Tuncay Taymaz: “İstanbul ve Erzincan için büyük deprem riski var”
-
Marmara’daki 6.2’lik deprem bağımsız: Taymaz, 23 Nisan’da meydana gelen depremin 2019’daki depremden farklı karakterde olduğunu, yeni bir stres dağılımı yarattığını belirtti.
-
Marmara’da 7.4-7.5’i geçebilir: Kırılmayan fay parçalarının birleşerek daha büyük bir deprem oluşturabileceğini, özellikle Çınarcık Havzası'ndan Tekirdağ çukuruna kadar uzanan bölgenin büyük risk taşıdığını vurguladı.
-
Erzincan için ‘eli kulağında’ dedi: Erzincan çevresinde Karlıova, Varto ve Bingöl'e kadar uzanan fay hatlarında 7'nin üzerinde deprem üretme potansiyeli olan segmentlerin uzun süredir kırılmadığını ifade etti.
-
“Her binayı yıkmak şart değil”: Kentsel dönüşümde her yapının yeniden inşa edilmesi gerekmediğini, güçlendirme yöntemleriyle depreme dirençli hale getirilebileceğini söyledi.
-
Ekonomik sorunlar da gündemde: Türkiye'deki yaşam maliyetinin artmasını, depremler sonrası ekonomi üzerindeki baskıya ve ticari ahlak sorunlarına da bağladı.
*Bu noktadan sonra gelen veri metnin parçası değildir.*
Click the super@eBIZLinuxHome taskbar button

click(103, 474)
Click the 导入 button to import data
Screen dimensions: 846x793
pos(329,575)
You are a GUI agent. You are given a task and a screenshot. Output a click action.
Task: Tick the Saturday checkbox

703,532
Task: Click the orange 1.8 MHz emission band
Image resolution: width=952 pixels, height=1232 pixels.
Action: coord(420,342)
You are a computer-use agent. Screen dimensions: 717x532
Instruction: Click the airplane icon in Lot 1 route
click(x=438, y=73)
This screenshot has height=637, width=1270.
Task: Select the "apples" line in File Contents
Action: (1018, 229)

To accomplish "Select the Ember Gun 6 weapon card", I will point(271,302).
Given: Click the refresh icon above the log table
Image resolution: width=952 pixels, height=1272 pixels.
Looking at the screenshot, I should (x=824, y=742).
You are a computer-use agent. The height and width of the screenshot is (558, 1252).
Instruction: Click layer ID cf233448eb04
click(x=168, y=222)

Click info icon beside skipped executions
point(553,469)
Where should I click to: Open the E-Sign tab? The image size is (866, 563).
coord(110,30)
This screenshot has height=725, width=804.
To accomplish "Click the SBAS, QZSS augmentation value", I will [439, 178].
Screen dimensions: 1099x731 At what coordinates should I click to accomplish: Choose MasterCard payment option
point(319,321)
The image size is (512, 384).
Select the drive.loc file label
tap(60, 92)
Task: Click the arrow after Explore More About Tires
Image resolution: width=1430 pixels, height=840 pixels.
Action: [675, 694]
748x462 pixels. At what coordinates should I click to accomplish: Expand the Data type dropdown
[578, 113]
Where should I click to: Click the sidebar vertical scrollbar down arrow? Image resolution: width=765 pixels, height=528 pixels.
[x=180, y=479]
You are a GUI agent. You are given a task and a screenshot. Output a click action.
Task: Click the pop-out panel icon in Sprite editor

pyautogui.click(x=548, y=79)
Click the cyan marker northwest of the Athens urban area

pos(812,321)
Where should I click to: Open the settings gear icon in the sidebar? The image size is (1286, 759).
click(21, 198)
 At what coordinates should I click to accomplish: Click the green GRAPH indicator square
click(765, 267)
Naci Görür: “Marmara’da tehdit azalmadı, daha da arttı”
-
Son depremler tehlikeyi büyüttü: Görür, Kumburgaz Fayı'nda meydana gelen depremlerin enerjiyi boşaltmadığını, aksine gerilimi artırarak daha büyük bir depremin önünü açtığını söyledi.
-
3 aktif fay zonu: Adalar, Kumburgaz ve Tekirdağ fayları üzerinde duran Marmara'nın, özellikle Kumburgaz segmentinde kritik bir birikim olduğunu kaydetti.
-
“Deprem periyodu öne çekildi”: Bu tür sarsıntıların Marmara’daki büyük depremin zamanını daha da yaklaştırdığını ifade etti.
-
“Kehanetten uzak durulmalı”: Deprem tarihi vermenin bilim dışı olduğunu belirterek kesinlik içeren uyarıların halkı yanıltabileceğini söyledi.
Fahri Çelik: “İstanbul’un topografyası güvenli ama dikkat şart”
-
7 tepe avantajı: İstanbul’un doğal topografyasının ve baca sistemlerinin güvenliği artırdığını iddia etti.
-
Yüksek katlı binalar riskli: Yüksek yapılaşmanın azaltılması, tahta ve ahşap gibi hafif malzemeli yapıların tercih edilmesi gerektiğini savundu.
-
“Santorini örneği”: Santorini’deki depremlerde büyük yıkım yaşanmamasını örnek vererek, yapı kalitesinin önemine dikkat çekti.
-
“Panik yerine önlem”: Vatandaşların paniğe kapılmadan, yapı kontrollerine önem vermesi gerektiğini vurguladı.
Uzmanlar arasında farklı öncelikler ve yorumlar bulunsa da ortak payda Marmara Bölgesi’nin ciddi bir deprem riski taşıdığı yönünde. İstanbul gibi milyonların yaşadığı bir şehirde yapı güvenliği, zemin etütleri, kentsel dönüşümün niteliği ve toplumsal farkındalık büyük önem taşıyor. Erzincan ve Doğu Anadolu'daki fay hatları da sessizliğini korurken, uzmanlar bu bölgelere yönelik önlemlerin de hızla alınması gerektiğini vurguluyor.